Tax calculation. US orders go through Avalara for sales tax. EU orders apply VAT based on the buyer's country. Middle East orders have country-specific rules. Each calculation is a separate API call during checkout.

Shipping carrier selection. The cheapest carrier depends on origin, destination, weight, and declared value. We query multiple carriers in parallel, normalize the rates, and present ranked options. If one carrier's API times out, the others still return results.

async function getShippingRates(shipment: ShipmentRequest): Promise<RateQuote[]> {
  const carriers = this.getCarriersForRoute(shipment.origin, shipment.destination);

  // Query all carriers in parallel with individual timeouts
  const results = await Promise.allSettled(
    carriers.map(carrier =>
      this.getCarrierRates(carrier, shipment)
        .then(rates => ({ carrier: carrier.name, rates }))
    ),
  );

  // Collect successful results, log failures
  const allRates: RateQuote[] = [];
  for (const result of results) {
    if (result.status === 'fulfilled') {
      allRates.push(...result.value.rates);
    } else {
      this.logger.warn(`Rate fetch failed for carrier`, {
        error: result.reason.message,
      });
    }
  }

  return allRates.sort((a, b) => a.price - b.price);
}

Promise.allSettled is the right choice here, not Promise.all. If DHL is down, the customer should still see FedEx and Aramex rates.

Key Takeaways

After two years of operating this integration layer, these are the principles that survived contact with reality:

Normalize everything at the boundary. Never let third-party data formats leak into your domain model. Parse, validate, and transform at the service layer.

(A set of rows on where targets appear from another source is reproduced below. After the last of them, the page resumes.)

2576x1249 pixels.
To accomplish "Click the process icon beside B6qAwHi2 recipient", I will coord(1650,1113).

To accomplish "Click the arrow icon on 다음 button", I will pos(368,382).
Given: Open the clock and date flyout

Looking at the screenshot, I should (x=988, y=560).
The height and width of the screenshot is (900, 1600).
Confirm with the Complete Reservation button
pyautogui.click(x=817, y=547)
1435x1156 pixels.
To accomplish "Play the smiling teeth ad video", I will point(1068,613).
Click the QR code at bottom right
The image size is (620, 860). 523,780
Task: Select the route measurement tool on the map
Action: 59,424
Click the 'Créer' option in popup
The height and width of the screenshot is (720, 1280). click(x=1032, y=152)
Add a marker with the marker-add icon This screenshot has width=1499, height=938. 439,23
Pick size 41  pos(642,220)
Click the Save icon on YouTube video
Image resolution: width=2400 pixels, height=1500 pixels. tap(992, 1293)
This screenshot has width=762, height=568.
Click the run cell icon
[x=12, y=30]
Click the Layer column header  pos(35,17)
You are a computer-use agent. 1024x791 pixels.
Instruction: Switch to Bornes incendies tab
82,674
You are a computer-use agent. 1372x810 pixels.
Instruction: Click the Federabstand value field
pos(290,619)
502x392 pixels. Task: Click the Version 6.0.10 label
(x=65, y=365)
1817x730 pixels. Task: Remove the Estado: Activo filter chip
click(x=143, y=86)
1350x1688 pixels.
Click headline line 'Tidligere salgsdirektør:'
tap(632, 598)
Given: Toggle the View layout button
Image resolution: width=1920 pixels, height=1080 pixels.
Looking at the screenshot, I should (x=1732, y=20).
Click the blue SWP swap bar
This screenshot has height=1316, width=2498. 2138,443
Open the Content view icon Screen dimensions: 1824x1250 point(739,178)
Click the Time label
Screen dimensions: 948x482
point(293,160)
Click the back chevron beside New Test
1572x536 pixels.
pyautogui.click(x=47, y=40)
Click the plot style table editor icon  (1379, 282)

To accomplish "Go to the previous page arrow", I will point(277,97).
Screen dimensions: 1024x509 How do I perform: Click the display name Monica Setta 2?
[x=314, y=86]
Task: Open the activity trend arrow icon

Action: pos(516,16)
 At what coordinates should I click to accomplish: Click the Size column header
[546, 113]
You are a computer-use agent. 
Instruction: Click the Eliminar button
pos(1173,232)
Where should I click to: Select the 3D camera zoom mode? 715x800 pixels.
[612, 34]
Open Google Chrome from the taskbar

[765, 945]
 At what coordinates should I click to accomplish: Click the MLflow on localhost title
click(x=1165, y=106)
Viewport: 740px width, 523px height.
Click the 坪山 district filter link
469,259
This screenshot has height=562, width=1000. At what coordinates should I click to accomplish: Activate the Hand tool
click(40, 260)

Assume every API will fail. Build retries, circuit breakers, and fallbacks from day one. Retrofitting them is painful.

Idempotency is not optional. Any operation that creates or mutates external state needs an idempotency mechanism. The cost of duplicate operations (double charges, duplicate shipments) is always higher than the cost of implementing idempotency.

Log aggressively, alert selectively. Log every outbound request. Alert on error rate spikes and circuit breaker events. Do not alert on individual failures — they are normal.

Rate limits are a shared resource. If your background sync jobs consume the entire rate limit quota, real-time user requests will fail. Prioritize interactive traffic and throttle batch operations.

Integration work is not glamorous engineering. There are no elegant algorithms, no clever data structures. It is defensive programming, careful error handling, and relentless monitoring. But it is the foundation that makes the platform work, and getting it right is the difference between a system that gracefully handles failures and one that pages you at 3 AM.